= TASK OBJECTIVE =
Copy the lines below verbatim. Begin with the first and end with the line containing "This screenshot has width=828, height=620.".

........

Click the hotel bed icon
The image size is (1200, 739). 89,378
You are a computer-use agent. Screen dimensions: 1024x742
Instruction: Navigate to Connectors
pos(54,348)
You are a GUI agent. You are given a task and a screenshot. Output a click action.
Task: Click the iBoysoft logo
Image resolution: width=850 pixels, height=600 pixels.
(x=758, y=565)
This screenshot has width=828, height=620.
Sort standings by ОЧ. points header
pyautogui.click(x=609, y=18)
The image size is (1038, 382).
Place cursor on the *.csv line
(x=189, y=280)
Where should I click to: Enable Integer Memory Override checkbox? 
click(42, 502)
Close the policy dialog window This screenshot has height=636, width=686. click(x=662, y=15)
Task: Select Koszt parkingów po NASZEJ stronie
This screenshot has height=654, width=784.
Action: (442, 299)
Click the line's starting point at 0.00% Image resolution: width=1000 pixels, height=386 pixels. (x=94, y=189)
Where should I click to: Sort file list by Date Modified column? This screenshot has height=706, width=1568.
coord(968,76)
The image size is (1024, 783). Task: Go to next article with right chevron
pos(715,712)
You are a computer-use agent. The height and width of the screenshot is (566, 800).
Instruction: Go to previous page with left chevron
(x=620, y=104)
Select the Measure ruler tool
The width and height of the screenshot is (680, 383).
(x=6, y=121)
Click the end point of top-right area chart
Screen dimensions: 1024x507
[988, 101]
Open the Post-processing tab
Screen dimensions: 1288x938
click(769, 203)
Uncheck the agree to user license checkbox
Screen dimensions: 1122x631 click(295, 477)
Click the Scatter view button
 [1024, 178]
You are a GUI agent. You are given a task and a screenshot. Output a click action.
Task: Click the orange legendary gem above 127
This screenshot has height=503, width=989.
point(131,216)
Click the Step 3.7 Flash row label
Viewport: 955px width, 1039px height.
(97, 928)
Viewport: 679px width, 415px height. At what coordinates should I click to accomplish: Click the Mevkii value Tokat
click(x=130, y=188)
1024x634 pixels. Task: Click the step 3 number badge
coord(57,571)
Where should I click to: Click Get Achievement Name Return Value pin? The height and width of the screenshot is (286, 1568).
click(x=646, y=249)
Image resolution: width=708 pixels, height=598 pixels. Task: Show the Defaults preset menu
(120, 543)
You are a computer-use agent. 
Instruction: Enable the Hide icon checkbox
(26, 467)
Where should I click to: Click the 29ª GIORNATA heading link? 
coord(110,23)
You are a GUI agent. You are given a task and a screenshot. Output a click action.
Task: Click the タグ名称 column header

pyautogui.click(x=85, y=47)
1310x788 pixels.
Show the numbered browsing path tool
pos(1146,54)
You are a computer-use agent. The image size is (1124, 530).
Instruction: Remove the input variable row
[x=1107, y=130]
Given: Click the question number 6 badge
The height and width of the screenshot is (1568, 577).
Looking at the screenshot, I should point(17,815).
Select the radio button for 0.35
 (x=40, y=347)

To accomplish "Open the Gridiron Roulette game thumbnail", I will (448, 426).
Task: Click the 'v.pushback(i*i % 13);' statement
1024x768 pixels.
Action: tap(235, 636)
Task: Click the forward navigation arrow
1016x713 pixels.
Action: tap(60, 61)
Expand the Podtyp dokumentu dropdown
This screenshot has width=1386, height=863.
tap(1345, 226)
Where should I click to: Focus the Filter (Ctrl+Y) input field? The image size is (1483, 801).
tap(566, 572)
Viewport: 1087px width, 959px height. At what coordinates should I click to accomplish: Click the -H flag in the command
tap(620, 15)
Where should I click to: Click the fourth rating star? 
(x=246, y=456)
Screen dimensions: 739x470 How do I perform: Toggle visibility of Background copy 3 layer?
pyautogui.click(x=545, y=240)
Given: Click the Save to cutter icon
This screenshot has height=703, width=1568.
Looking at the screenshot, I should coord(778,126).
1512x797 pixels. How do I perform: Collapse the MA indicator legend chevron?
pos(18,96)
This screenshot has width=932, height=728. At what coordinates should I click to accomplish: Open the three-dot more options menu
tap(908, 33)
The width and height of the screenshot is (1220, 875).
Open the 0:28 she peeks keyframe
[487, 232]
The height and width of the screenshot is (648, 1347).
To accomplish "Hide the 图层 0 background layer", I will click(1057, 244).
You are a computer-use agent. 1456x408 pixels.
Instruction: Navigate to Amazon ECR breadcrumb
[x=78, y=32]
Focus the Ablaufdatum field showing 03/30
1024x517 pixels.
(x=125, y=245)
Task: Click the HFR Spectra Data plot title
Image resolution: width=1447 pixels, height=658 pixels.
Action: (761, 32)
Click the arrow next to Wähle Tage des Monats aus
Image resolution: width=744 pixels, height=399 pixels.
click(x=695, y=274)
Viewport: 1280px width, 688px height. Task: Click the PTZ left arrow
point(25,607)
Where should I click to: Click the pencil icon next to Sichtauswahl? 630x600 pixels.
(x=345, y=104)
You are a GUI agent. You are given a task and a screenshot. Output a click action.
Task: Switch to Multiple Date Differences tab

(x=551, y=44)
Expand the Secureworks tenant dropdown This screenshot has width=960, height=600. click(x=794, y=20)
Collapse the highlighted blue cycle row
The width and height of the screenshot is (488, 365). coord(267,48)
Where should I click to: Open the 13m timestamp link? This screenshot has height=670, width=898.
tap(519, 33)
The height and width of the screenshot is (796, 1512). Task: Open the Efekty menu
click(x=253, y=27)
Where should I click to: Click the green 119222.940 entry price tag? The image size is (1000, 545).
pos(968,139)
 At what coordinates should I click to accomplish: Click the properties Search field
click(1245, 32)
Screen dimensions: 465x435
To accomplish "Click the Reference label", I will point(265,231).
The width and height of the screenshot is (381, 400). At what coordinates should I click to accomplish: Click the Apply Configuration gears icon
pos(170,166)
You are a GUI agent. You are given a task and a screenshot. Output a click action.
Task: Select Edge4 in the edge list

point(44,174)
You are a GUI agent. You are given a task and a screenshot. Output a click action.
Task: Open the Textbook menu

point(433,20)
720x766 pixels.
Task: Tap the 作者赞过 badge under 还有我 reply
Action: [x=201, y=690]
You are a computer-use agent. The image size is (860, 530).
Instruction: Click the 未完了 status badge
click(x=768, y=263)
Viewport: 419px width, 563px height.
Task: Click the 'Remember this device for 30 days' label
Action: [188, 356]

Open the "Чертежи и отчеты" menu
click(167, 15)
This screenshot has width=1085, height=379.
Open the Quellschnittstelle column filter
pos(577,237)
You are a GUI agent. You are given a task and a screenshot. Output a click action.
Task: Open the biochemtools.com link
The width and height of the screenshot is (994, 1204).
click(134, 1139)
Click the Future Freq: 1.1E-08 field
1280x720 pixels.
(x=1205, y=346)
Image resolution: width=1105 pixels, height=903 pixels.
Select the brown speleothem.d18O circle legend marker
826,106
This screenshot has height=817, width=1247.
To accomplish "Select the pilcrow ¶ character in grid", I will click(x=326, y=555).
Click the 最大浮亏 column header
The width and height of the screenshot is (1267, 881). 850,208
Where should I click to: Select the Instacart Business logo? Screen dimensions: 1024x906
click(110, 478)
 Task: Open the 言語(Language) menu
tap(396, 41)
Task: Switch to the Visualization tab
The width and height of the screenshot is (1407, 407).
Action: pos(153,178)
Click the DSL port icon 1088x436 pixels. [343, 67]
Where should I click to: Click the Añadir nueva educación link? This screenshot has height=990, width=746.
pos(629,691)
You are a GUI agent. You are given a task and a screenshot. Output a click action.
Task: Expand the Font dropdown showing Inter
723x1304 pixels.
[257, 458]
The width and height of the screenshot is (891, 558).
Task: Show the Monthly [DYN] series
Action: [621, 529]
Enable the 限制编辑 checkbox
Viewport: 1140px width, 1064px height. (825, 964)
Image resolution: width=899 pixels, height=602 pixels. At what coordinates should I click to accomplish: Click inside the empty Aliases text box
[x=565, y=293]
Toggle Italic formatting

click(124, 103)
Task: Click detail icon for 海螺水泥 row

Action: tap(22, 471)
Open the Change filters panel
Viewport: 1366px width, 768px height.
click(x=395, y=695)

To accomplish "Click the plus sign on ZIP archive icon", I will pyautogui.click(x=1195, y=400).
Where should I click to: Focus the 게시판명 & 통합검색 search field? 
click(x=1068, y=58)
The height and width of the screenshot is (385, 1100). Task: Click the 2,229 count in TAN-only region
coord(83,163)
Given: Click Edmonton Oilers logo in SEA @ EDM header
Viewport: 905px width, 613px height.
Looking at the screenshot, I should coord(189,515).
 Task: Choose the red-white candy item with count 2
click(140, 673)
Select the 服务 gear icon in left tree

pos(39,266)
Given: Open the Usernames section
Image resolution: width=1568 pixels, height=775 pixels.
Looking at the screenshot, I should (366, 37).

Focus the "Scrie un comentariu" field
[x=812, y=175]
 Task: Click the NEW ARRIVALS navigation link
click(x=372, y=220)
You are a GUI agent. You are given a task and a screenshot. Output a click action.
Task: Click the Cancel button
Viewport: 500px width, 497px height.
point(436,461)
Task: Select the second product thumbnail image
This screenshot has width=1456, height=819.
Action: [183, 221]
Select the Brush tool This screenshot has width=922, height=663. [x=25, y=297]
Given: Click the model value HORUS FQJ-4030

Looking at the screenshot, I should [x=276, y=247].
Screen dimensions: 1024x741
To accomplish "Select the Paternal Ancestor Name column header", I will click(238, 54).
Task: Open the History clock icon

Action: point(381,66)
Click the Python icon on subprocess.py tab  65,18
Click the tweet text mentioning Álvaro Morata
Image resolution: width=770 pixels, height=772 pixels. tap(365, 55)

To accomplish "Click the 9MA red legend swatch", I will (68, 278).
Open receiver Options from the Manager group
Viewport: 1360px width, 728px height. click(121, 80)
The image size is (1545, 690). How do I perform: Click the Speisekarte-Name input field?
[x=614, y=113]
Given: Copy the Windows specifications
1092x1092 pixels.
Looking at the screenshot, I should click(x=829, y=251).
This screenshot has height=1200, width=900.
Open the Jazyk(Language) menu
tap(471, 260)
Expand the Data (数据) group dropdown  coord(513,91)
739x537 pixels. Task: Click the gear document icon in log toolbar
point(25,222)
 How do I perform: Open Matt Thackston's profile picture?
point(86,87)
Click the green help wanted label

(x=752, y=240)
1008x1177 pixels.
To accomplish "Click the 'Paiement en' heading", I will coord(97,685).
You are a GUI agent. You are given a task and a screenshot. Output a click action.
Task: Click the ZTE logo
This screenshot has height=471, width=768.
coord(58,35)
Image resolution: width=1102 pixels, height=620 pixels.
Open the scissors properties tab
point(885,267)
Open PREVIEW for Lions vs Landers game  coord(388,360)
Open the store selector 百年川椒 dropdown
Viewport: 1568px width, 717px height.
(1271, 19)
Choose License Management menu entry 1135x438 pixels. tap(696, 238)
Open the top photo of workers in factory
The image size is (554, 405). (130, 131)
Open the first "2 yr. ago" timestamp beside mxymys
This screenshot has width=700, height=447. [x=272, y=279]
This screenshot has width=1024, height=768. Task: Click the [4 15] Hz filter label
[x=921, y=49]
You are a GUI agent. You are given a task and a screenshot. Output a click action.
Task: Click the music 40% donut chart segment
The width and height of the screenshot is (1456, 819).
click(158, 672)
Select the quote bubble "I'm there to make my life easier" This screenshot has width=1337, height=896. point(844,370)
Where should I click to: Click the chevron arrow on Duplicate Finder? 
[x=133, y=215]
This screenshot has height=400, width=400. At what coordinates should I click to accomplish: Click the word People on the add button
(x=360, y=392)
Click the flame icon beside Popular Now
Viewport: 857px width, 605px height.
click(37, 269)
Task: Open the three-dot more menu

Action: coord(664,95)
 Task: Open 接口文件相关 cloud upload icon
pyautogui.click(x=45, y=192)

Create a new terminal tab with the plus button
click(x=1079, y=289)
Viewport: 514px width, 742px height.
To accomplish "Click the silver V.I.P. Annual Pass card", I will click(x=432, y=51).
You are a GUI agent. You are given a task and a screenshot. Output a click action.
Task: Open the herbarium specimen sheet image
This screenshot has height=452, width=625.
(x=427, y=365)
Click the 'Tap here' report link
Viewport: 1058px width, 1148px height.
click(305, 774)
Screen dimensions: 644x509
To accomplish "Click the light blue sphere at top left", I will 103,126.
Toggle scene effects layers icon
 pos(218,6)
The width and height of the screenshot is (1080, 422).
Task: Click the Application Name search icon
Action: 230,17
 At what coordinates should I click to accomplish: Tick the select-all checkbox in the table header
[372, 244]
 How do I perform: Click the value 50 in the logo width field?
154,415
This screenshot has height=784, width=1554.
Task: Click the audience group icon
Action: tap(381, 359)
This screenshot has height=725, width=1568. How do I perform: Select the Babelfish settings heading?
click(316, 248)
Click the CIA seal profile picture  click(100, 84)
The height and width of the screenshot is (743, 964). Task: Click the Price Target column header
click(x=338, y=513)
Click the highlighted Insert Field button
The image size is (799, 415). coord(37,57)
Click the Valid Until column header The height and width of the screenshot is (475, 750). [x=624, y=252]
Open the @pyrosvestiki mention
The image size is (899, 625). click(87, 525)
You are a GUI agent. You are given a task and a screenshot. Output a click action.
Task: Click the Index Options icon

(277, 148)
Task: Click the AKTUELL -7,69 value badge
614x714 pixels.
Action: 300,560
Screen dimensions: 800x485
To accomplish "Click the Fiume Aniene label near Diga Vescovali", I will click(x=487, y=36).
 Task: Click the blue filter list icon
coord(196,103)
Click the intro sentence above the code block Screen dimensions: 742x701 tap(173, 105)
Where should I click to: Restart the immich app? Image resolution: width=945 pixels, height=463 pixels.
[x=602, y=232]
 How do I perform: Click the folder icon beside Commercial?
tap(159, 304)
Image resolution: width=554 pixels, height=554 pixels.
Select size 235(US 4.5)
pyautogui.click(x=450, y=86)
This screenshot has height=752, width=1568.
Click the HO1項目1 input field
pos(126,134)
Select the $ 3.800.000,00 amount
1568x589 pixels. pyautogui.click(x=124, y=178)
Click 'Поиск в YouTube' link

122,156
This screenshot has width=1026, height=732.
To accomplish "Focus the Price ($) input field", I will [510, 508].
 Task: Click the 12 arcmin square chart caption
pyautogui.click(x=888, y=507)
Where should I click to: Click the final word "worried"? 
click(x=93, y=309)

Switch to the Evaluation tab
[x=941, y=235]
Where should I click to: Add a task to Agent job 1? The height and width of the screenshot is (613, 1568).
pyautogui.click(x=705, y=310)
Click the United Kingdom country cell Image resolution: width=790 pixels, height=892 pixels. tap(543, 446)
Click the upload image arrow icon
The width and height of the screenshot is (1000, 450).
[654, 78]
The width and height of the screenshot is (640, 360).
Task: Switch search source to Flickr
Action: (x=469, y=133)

........

= COMPLETED TASK =
Click the hotel bed icon
The image size is (1200, 739). 89,378
You are a computer-use agent. Screen dimensions: 1024x742
Instruction: Navigate to Connectors
pos(54,348)
You are a GUI agent. You are given a task and a screenshot. Output a click action.
Task: Click the iBoysoft logo
Image resolution: width=850 pixels, height=600 pixels.
(x=758, y=565)
This screenshot has width=828, height=620.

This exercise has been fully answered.